Silicon Valley is pushing its way into every stage of the food-growing process, from tech tycoons buying up farmland to startups selling robots that work the fields to hackathons dedicated to building the next farming app.

“The food sector is wasteful and inefficient,” said Ali Partovi, a Bay Area investor with large stakes in sustainable agriculture startups. “Silicon Valley has a hubris that says, ‘That’s stupid. Let’s change it.'” The booming activity around the so-called “ag-tech” sector has led experts to predict that its growth, in terms of the number of new startups and venture capital investments, will in other five or so years outpace today’s hottest technologies. In the third quarter this year, venture capitalists and private equity firms invested $269 million into 41 deals in agriculture and food startups, the highest dollar amount ever in that sector and double the amount invested during the third quarter last year, according to data from the Cleantech Group.

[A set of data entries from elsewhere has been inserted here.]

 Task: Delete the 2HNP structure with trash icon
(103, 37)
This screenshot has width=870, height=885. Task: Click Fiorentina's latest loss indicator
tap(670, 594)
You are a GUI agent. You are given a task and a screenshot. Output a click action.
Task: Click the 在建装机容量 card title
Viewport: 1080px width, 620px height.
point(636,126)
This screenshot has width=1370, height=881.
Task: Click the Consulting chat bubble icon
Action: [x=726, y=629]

Since 2009, investments into this sector have grown an average 63 percent every year.

“It’s going to be bigger than cloud software, it’s going to be bigger than Big Data, because everybody eats,” said Paul Matteucci, a partner with U.S. Venture Partners and founder of Feeding 10 Billion, a nonprofit center to help ag-tech entrepreneurs. “And it’s going to be completely entrepreneur led.”  Dozens of companies are creating technology to make farmland more productive and farming more efficient, using robots to trim lettuce or software to calculate grass production for cattle grazing. Others are tapping technology to find substitutes for meat, cheese and eggs, so less land is used to raise livestock, fewer greenhouse gas-spewing trucks are used to transport them, and fewer animals are subject to inhumane slaughter. VCs have propped up startups such as Hampton Creek, which sells mayonnaise and cookies that use plant products instead of eggs, and Impossible Foods, a Redwood City company making hamburgers and cheese without meat or dairy.

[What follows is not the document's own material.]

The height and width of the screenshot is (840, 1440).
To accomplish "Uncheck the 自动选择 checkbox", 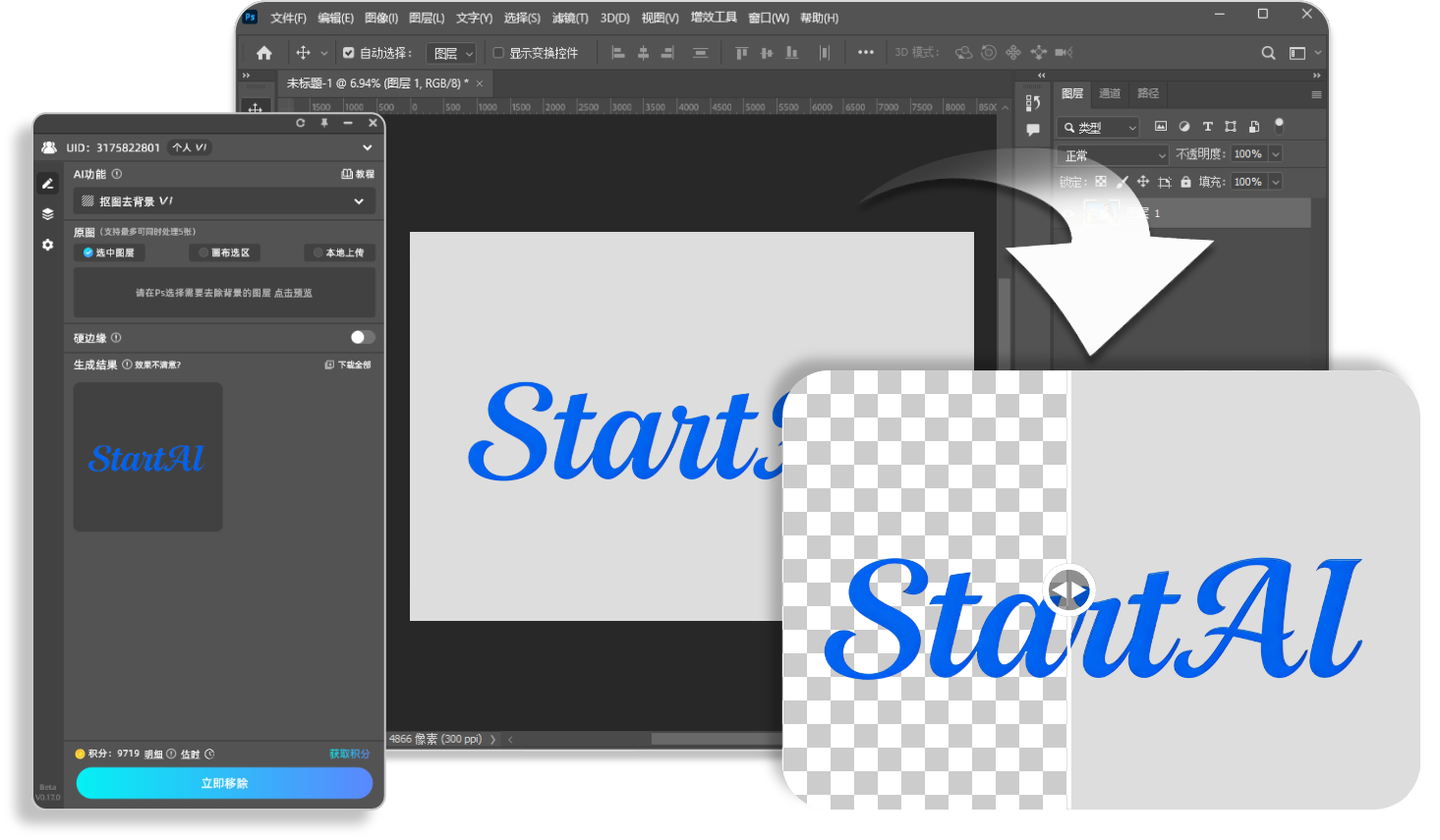I will pyautogui.click(x=348, y=53).
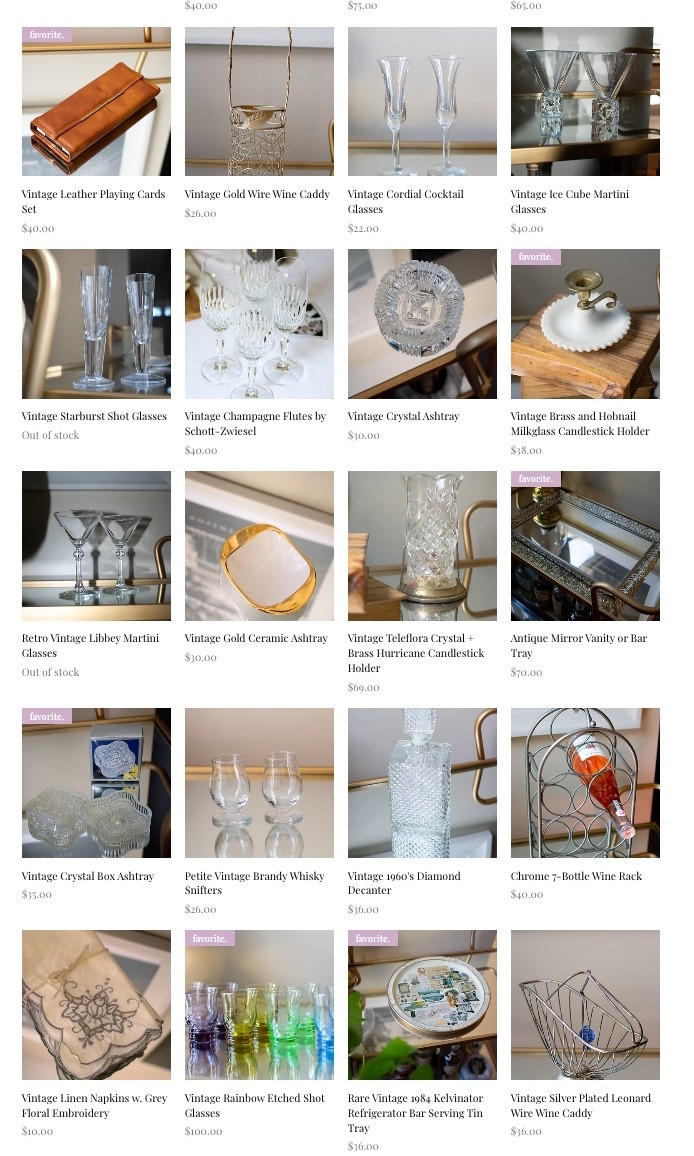The height and width of the screenshot is (1156, 694).
Task: Select the Vintage 1960's Diamond Decanter link
Action: 404,882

And Silicon Valley isn’t just making technology for farms — some of its highest-profile investors are buying farmland to have a hand in how farmers work their fields and influence the type of food that’s available for future generations of consumers. San Francisco-based Farmland LP, which buys farms and converts them into organic pasture that crop farmers and cattle and sheep ranchers share, has attracted some of the valley’s wealthiest investors, including Partovi, early PayPal investor and entrepreneur Scott Banister and former Facebook and Zynga executive Owen Van Natta. But the draw is more than a happy vision of free-roaming cows — many investors see farmland as a safe investment to balance volatile tech investments.

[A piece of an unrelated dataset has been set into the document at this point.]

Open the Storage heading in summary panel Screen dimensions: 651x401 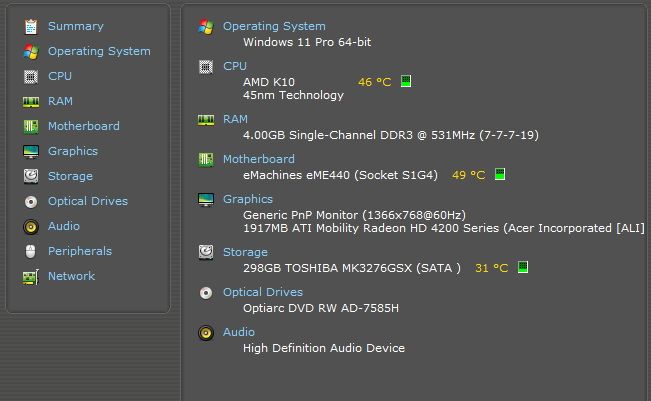[245, 252]
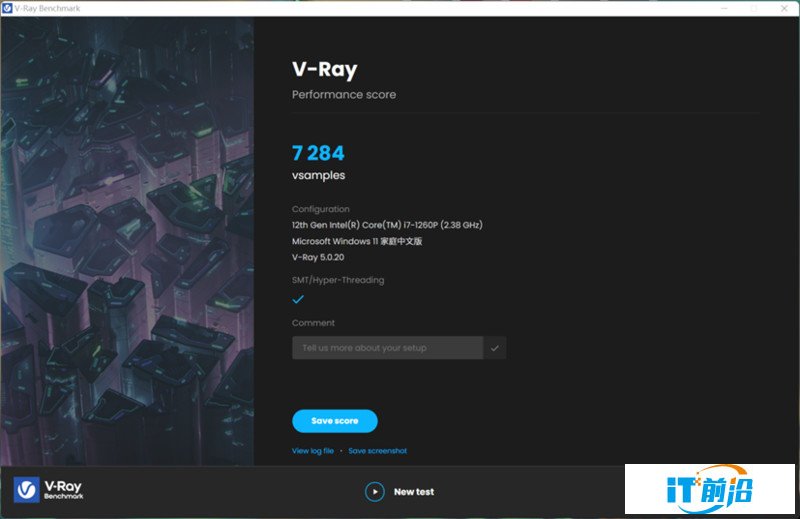Click the cityscape render artwork panel

128,241
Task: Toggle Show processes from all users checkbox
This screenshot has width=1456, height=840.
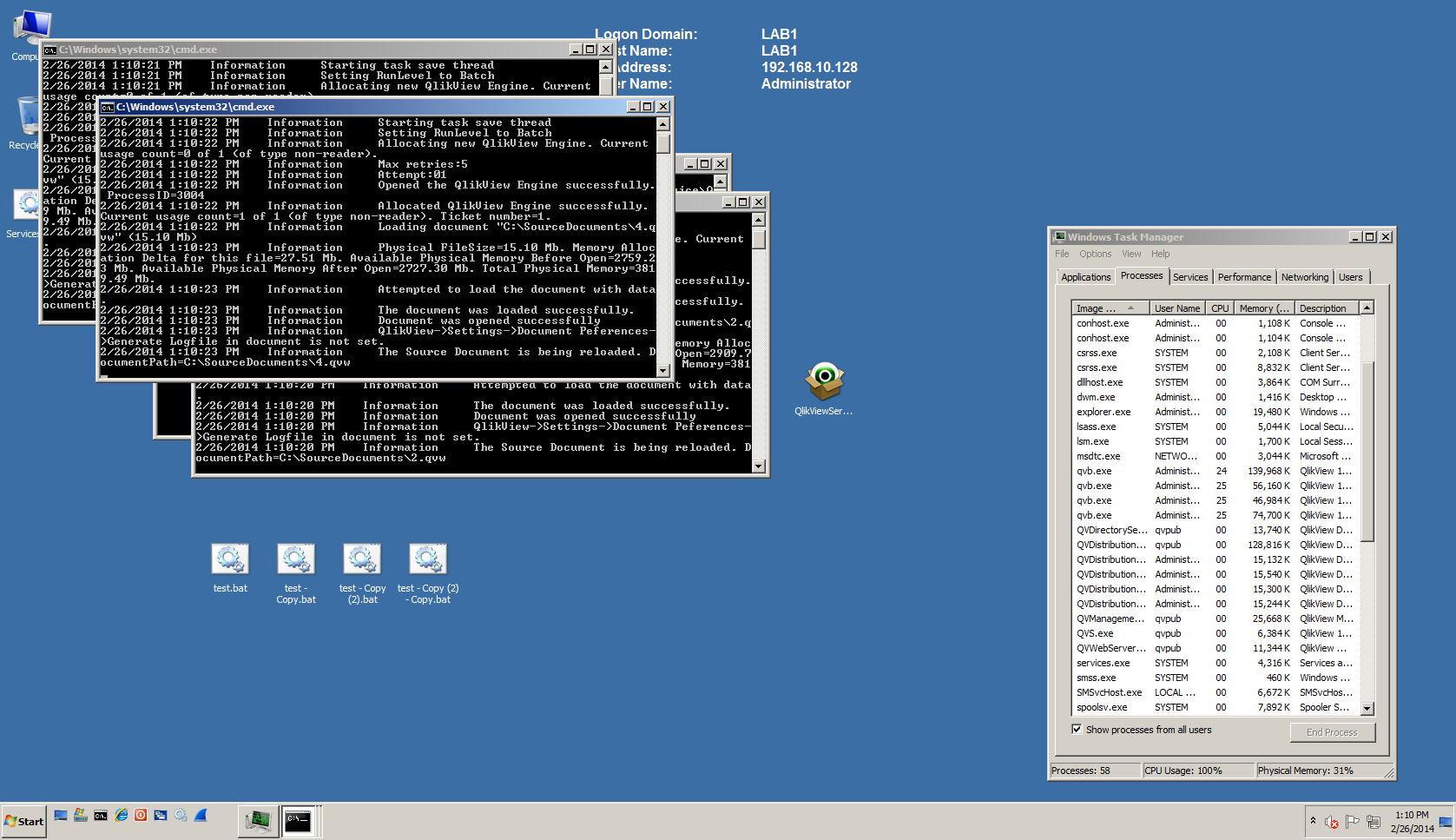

Farmers, for the most part, have welcomed Silicon Valley techies into their world of planting seasons and water woes. From Salinas to Fresno to Tracy, California farmers are increasingly tech-minded, running their fields from iPads and tracking soil moisture and nitrogen levels with cloud software programs, and they are hungry for more tech solutions that will bolster their land’s productivity and their bank account balance.